People would experience “future shock,” the inability to adapt to one radical change before facing a new wave of change. Adaptation would become continuously incomplete.
I think this book was one of the most prophetic pieces of all time. It accurately described a previously unheard-of societal condition to which nearly all of us can relate.
At nearly every level – social, political, technological, and religious – future shock leaves many of us dazed, confused, and irritated.
The answer is to ground ourselves in timeless things. That doesn’t mean we will not experience future shock. It just means that underneath all the change we will feel the solid foundation on which we stand. Of course, nothing in the universe is timeless. To find timeless things, one must transcend the visible, temporal plane. One must enter the company of God the judge of all and “the spirits of just people now made perfect.”
Spiritual practice is the habit of routinely, habitually, turning our awareness to our eternal place and state. Strangely enough, healthy spiritual practice does not make us irrelevant or weird. We still pay our bills and enjoy ballgames. We participate in the temporal world because that is where we are living now. However, we are aware that neither here nor now is the full picture. History is headed somewhere good – the Kingdom of God. The flow of life is guided by the wise and good Creator of all things. The tide of time moves us Godward.
This past week, many of us lost another person known and loved by our community.
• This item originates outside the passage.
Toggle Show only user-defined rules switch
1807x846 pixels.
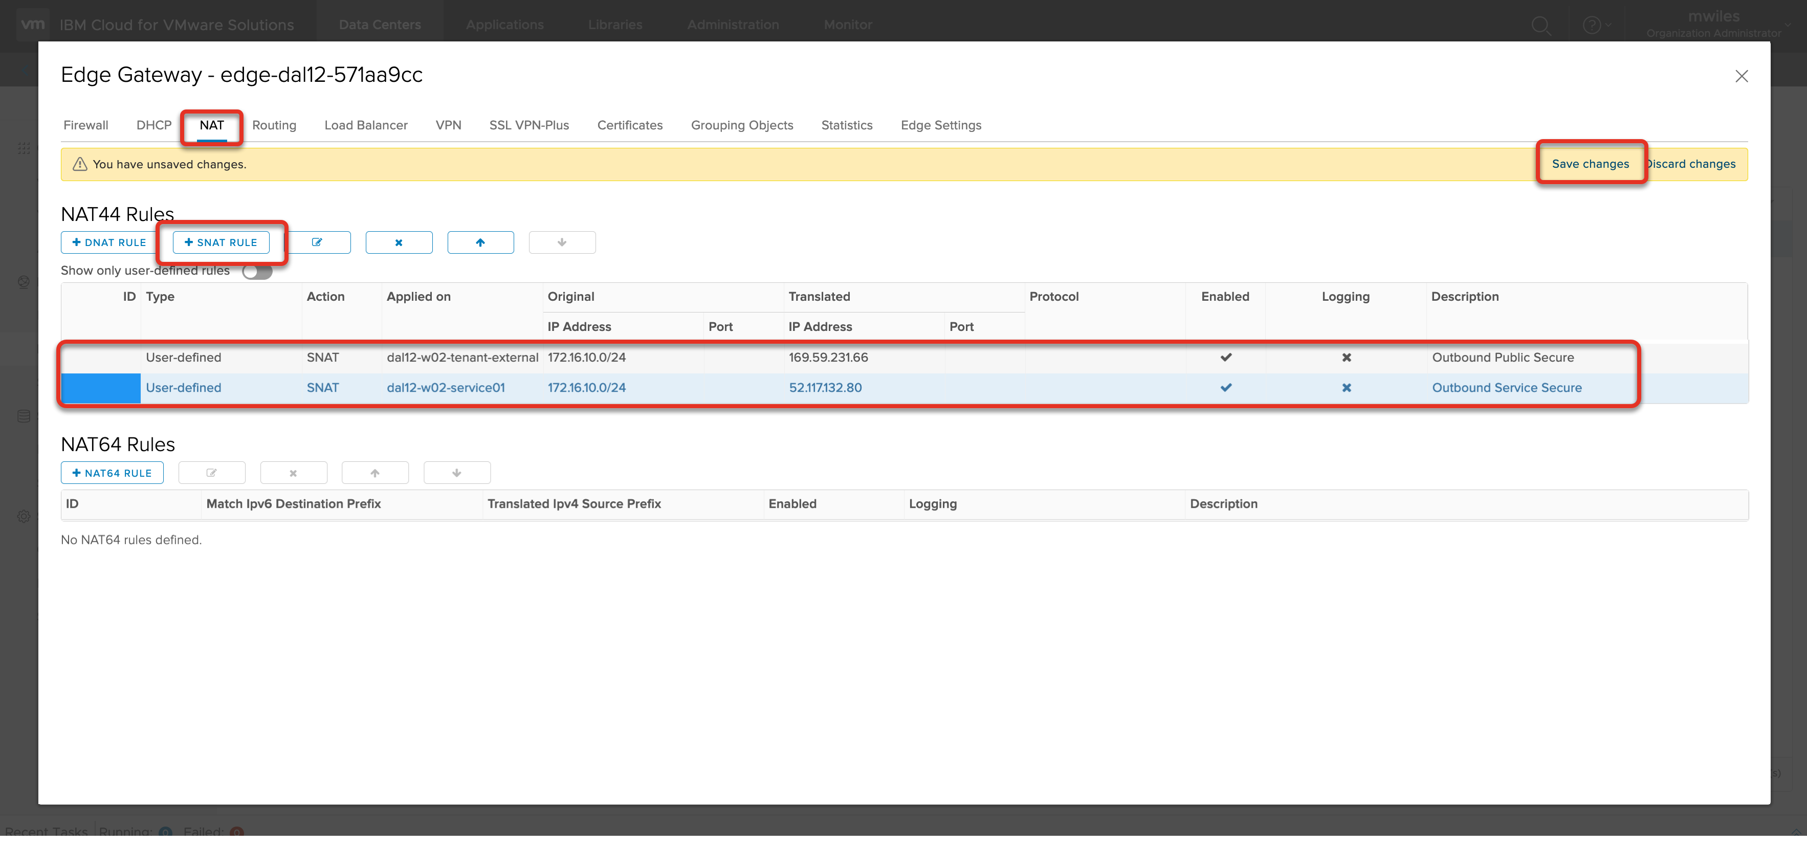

Little by little, the community as we knew it shifts. We want at least our own little world to remain stable and unaltered. However, we look around and realize that so many have already moved into eternity. Piece by piece, our familiar world, like a great kaleidoscope keeps moving and we fear that soon we may not be able to discern the features of the familiar even there.
It can be quite upsetting. We are tempted to become despondent, angry, even embittered.
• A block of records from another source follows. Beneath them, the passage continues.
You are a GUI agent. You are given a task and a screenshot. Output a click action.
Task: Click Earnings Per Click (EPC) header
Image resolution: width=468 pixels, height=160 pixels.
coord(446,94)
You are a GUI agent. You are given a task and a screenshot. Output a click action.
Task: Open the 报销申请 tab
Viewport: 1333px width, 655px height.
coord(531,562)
Then we look ahead: Advent is coming. We will enter the joys of that past generation which in their own bleak midwinter had, like many of us, lost all hope. Then, a star and a baby revealed the glory of God that was about to break into the darkness.
I founded Wilberforce to address some of the spiritual needs that I felt around me. Then, the world changed. And changed again. I have continually asked the Lord what to do. But all I get is the words of an old song: “Build your hopes on things eternal. Hold to God’s unchanging hand.”
As we met to thank God for Daniel Bell’s life (the member of the community to which I referred above), we told stories about the past. We touched one another and remembered good times. Finally, we gathered around that Table where past, present, and future all converge into timeless space. At the thin veil between here and there, now and then, we met God, holy angels, and the saints – including people we once knew that were not yet ‘saintly.’
Then, we walked back into a time and space that had, once again, changed.
Alvin Toffler had no answer for future shock. He anticipated endless social unrest and irresolvable psychological dislocation. All of that has unfolded as he predicted for everyone who belongs only to their own time and space.
For those of us who, amphibian-like, have become spiritually bicultural, future shock is only part of the picture. The other part preserves, heals, and completes everything we have ever known that has been true, good, and beautiful.
So, lift up your hearts! Every morning and every evening. When the journey gets long and weary, look at the star that never fails to lead us home.